En 1942, devant le refus obstiné du patron de l’Auto, journal organisateur du Tour de France qui n’a pas eu lieu depuis 1939, l’occupant décide de confier à la France Socialiste, un quotidien d’ultra collaborateurs, la réalisation d’une course similaire. Similaire mais avec des moyens très limités. Ce sera le Circuit de France qui au lieu d’avoir 22 étapes se contentera de 6 sur 1611 kilomètres avec quelques Français et Belges. Un tour concentré dans le centre de la France pour éviter la côte, les zones interdites et les frontières. Mais un circuit qui franchit tout de même deux fois la ligne de démarcation qui sépare la France en deux zones, occupée par l’armée allemande au nord et à l’ouest et confié au gouvernement de Vichy au sud.
Cet erzatz de Tour de France, qui se déroule du 28 septembre au 4 octobre, va s’avérer être un désastre. Les étapes sont trop longues, trop pénibles, le temps est pourri et l’organisation lamentable.
Les reporters n’ont pas vu la course !
Oubliés les directs à moto ou en voiture de Radio-Cité, du Poste Parisien, de Radio 37, de Paris-PTT ou de Radio-Luxembourg. Faute de carburant, les trente journalistes suivent les étapes dans un car qui roule au gazogène. Résultat, ils ne voient pas la course ! Ils n’assisteront en fait qu’à une seule arrivée, celle de Saint-Etienne. Et pour commenter la course, ils en seront réduits à demander des infos aux entraîneurs qui sont à moto.

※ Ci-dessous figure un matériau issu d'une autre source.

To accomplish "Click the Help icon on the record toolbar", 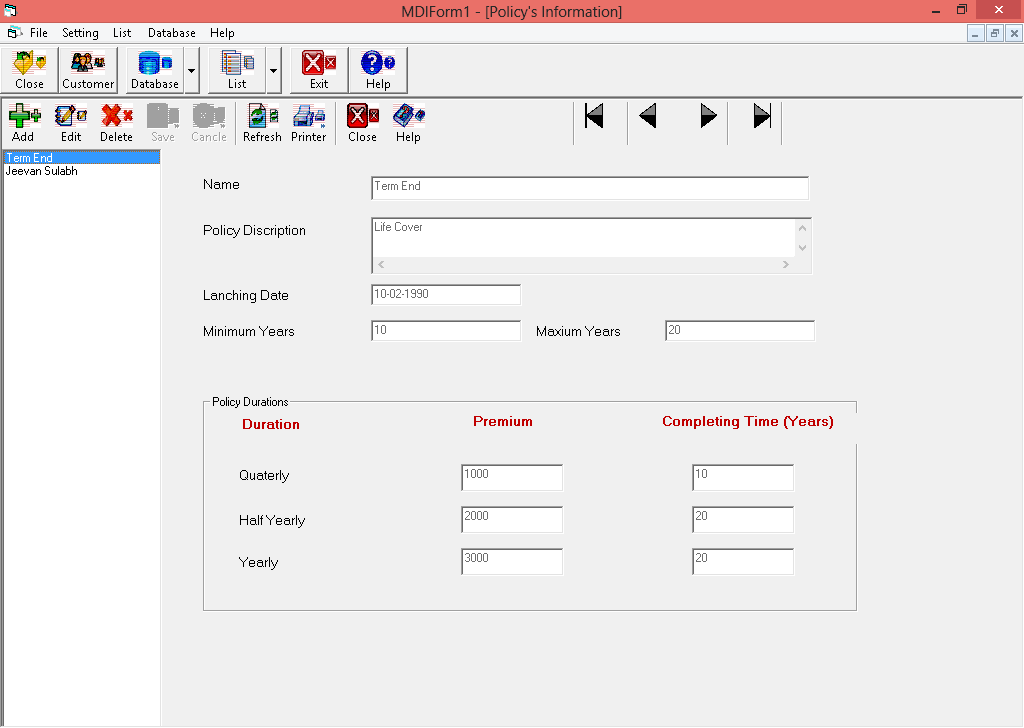I will pyautogui.click(x=408, y=121).
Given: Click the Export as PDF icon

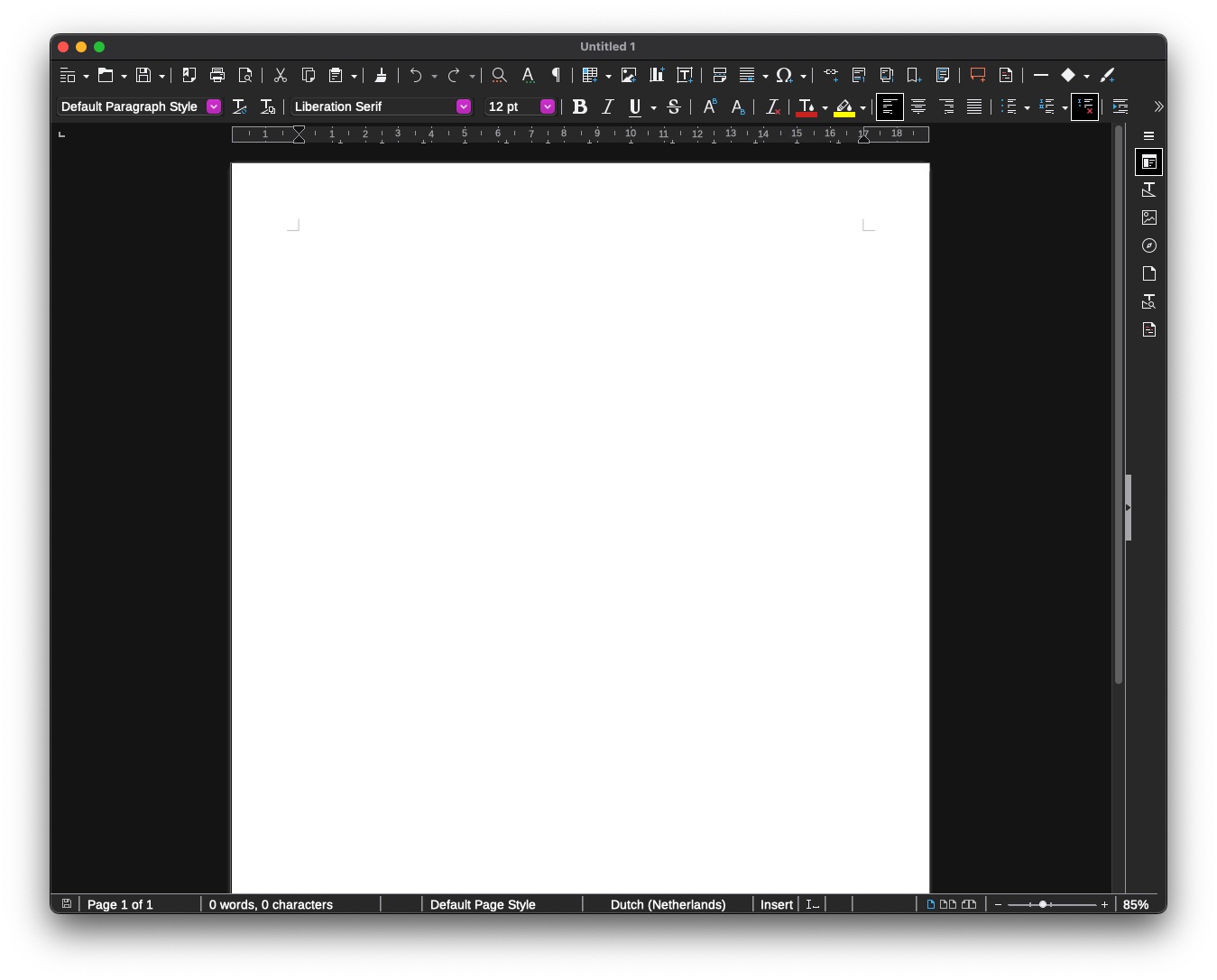Looking at the screenshot, I should [x=189, y=75].
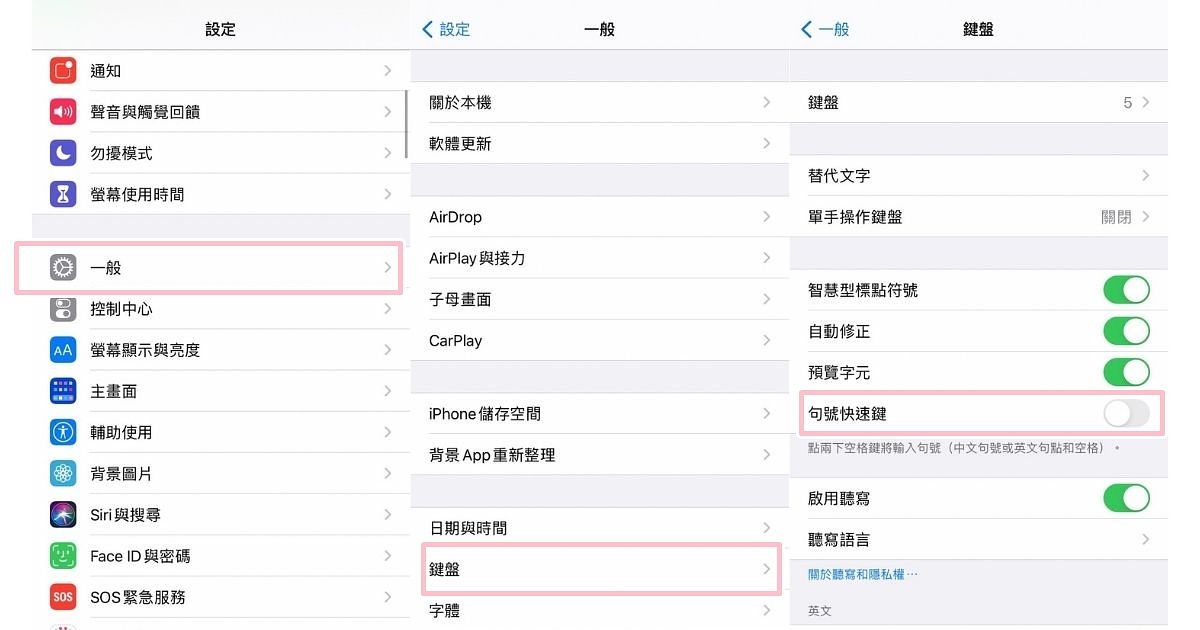
Task: Expand 單手操作鍵盤 options chevron
Action: pos(1146,217)
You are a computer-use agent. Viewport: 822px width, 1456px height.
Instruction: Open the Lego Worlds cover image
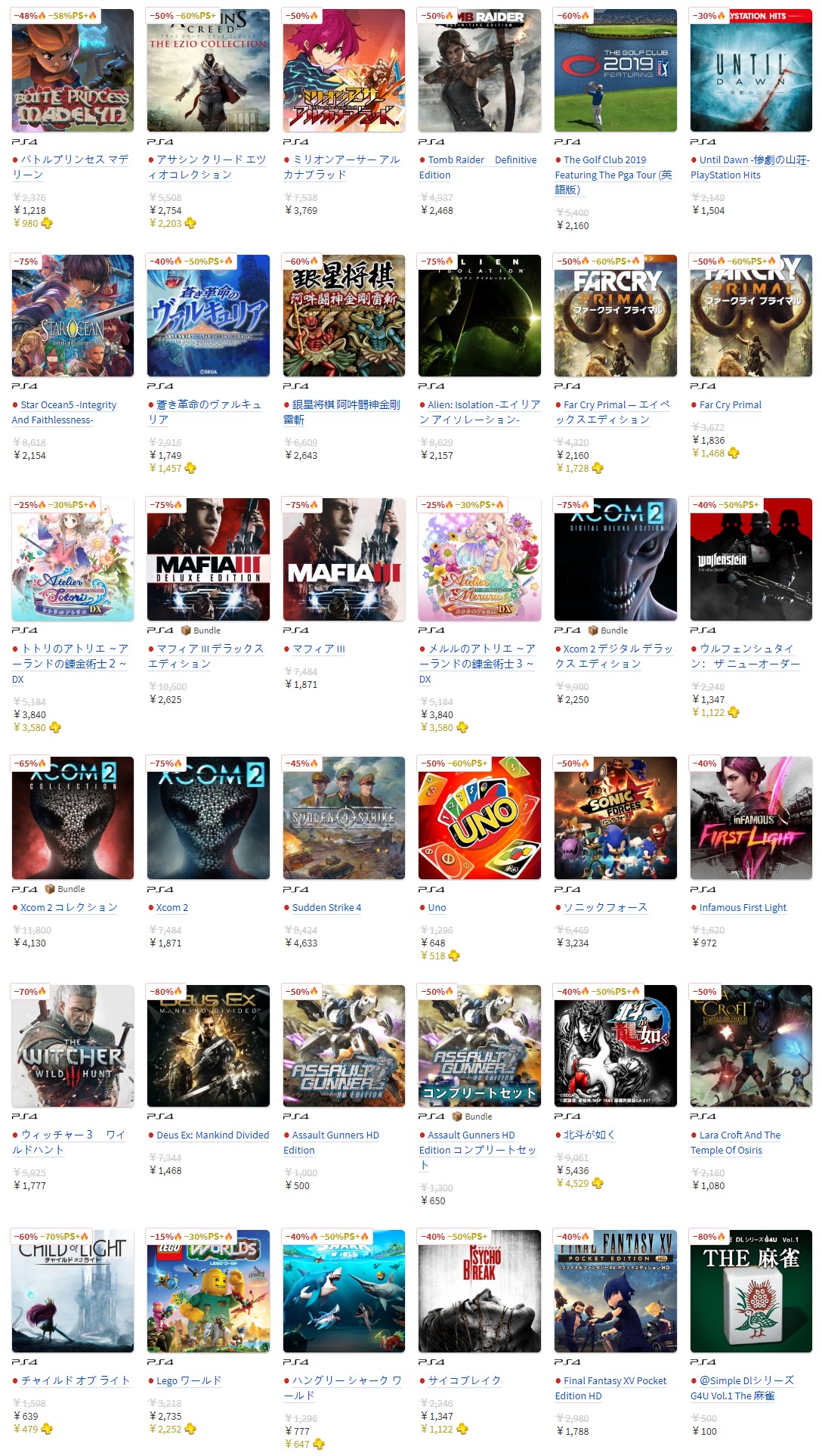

Radio-Paris, la radio allemande en français et la Radiodiffusion nationale à Vichy suivent le Circuit de France, grand enjeu de propagande.
Radio-Paris a confié les reportages à un journaliste sportif de la station, Marcel de Laborderie (qui suivait avant-guerre le Tour pour le Miroir des Sport) et à un animateur, Jacques Dutal.
La Radiodiffusion nationale aligne le déjà bien connu Georges Briquet. Ce reporter sportif a débuté en 1933 à l’occasion des Six-Jours et a fait le bonheur des auditeurs du Poste Parisien. On le retrouvera avec le même entrain après guerre sur la Chaîne nationale. Lors du Circuit de France, il intervient à l’antenne à 13h25 et à 18h50.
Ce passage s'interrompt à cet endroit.